Trail: Meandering by Angelica Sule
This trail is a meandering wander through daily lives, dreams and imaginations. It speaks to the moment we're in through tactility and tenderness, echoing our shared experiences of daily walks, heightened dreamscapes and living together. The works document the everyday, drawing attention to the mundane and unnoticed, highlighting fleeting moments of beauty.

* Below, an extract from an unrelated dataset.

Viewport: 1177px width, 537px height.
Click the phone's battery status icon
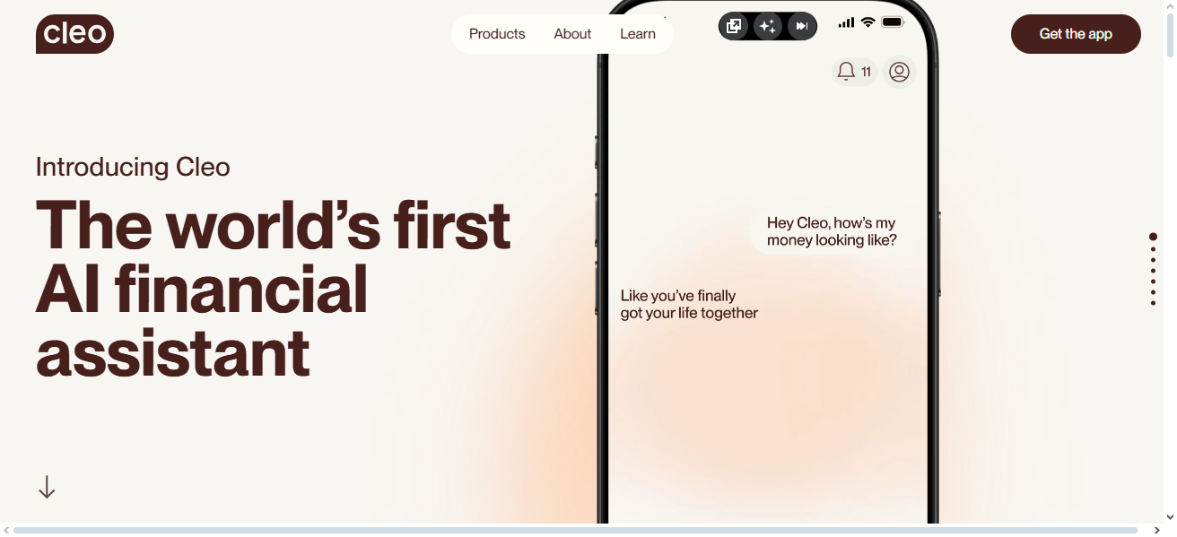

Ildikó Buckley poignantly highlights everyday moments and traces of daily life, documented over the course of a year; Kathryn Martin's poetic and delicate 'Come see real flowers of this painful world' is an alternative daily record, documenting disregarded flowers along a walk; ‘Tale of Two Girls’ by Deepti Asthana is a tender archive of sisters escaping everyday routine to be in nature; Pippa Healy’s ‘The Lake’ is a hazy reflection of a meditative walk around Lake Altaussee in Austria; Hayley Lohn's ‘Daydream Translations’ examines the collective unconscious, fantasy and imagination through documented dreams; Paula Gortázar’s ‘The Rope’ slides between fiction and memory, offering surreal lived experiences.
Starting with delicate images documenting the ephemera of the everyday, this trail slips into dream worlds, uncoupling reality and weaving through fiction.
Angelica Sule is a curator and writer currently working at Site Gallery. Supporting and platforming underrepresented artists is at the core of her curatorial practice, which focuses on connections between people, science fiction, touch, empathy, community, collaboration, labour and intersectionality. She previously worked at Nottingham Contemporary and completed the Young Curators Residency Programme at the Fondazione Sandretto Re Rebaudengo in 2015.